RECORDS =>
* Start *

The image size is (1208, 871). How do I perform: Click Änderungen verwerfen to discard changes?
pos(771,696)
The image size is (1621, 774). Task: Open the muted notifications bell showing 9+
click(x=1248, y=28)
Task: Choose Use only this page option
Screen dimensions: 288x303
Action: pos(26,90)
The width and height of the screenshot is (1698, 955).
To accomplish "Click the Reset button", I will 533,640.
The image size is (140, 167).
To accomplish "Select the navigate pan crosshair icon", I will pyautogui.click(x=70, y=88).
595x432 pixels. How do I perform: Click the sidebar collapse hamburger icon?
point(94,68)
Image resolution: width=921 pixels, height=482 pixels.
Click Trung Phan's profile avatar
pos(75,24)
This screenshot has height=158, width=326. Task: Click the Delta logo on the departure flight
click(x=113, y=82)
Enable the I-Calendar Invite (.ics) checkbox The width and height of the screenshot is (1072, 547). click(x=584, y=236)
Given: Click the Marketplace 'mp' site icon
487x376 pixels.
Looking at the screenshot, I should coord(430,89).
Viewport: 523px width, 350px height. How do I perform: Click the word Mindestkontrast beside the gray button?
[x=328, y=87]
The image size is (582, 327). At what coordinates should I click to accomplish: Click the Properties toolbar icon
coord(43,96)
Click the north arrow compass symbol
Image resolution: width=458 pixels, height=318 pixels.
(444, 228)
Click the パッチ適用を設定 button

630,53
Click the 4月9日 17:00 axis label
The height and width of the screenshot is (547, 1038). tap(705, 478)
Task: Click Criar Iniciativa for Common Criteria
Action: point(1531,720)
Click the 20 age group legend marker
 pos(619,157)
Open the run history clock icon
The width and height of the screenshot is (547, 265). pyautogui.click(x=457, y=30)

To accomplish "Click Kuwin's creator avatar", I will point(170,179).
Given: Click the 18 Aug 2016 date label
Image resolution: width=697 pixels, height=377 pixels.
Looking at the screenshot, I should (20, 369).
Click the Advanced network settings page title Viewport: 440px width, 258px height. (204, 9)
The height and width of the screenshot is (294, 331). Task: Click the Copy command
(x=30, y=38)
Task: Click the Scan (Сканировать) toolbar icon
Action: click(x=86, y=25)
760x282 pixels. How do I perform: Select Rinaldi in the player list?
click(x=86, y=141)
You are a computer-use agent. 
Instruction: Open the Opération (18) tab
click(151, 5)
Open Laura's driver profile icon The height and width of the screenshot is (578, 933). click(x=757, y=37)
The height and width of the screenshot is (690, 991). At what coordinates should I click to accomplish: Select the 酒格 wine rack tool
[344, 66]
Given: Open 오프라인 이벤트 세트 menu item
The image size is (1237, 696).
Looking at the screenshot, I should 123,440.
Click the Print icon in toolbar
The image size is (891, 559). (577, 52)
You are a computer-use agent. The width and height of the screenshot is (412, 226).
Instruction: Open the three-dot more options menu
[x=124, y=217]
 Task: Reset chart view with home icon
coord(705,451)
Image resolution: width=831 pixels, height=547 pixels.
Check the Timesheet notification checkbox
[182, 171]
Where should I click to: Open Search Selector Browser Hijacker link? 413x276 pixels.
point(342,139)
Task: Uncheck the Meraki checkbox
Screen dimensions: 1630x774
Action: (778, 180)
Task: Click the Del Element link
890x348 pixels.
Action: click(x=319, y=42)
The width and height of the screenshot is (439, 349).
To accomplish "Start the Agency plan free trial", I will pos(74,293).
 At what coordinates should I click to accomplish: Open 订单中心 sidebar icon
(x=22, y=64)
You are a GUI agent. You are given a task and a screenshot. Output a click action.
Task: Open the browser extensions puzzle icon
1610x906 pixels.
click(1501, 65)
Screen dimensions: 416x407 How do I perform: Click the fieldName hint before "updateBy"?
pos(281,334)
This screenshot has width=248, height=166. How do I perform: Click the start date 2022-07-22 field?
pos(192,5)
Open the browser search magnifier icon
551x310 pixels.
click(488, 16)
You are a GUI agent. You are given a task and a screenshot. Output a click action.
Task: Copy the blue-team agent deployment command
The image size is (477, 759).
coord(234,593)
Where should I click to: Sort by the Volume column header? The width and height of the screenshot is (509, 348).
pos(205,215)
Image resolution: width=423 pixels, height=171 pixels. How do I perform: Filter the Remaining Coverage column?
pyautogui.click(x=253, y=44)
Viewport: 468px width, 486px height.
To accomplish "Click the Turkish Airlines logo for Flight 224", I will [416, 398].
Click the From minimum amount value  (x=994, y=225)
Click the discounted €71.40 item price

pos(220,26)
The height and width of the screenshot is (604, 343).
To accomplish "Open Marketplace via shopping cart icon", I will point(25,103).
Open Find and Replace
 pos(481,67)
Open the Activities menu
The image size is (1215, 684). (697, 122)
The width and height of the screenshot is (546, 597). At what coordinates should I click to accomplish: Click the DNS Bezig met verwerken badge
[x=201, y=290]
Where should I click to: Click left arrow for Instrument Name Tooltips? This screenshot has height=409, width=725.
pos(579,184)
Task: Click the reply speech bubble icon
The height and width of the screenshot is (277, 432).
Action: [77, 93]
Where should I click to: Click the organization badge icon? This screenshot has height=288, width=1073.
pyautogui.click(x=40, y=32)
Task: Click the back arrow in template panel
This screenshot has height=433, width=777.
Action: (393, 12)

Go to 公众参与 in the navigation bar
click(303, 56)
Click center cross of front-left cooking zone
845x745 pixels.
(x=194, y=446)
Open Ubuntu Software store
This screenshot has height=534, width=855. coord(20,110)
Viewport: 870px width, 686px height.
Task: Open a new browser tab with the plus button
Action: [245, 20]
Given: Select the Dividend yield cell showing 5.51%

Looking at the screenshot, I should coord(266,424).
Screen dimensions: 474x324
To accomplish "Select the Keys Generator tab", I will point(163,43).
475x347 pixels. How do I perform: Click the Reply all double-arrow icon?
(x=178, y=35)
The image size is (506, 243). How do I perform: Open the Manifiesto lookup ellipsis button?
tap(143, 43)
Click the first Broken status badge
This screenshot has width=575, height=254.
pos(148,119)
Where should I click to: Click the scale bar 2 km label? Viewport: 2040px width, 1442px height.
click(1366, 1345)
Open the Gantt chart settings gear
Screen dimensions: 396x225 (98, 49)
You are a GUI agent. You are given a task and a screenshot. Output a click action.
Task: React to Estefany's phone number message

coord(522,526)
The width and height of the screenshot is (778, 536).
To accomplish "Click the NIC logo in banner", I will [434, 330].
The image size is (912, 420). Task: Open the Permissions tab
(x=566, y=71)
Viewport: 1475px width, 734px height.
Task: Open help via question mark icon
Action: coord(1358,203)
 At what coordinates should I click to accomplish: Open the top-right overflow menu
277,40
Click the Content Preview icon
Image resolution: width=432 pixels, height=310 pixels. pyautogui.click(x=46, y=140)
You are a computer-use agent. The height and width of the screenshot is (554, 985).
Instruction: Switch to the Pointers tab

* End *

WHAT THE EXERCISE ASKS => Rewrite the entries from the line that contains "Given: Click the 18 Aug 2016 date label" through the line that contains "Click the Advanced", substituting "page heading" for "page title" and leaving everything else unchanged.

THE COMPLETED TASK =>
Given: Click the 18 Aug 2016 date label
Image resolution: width=697 pixels, height=377 pixels.
Looking at the screenshot, I should (20, 369).
Click the Advanced network settings page heading Viewport: 440px width, 258px height. (204, 9)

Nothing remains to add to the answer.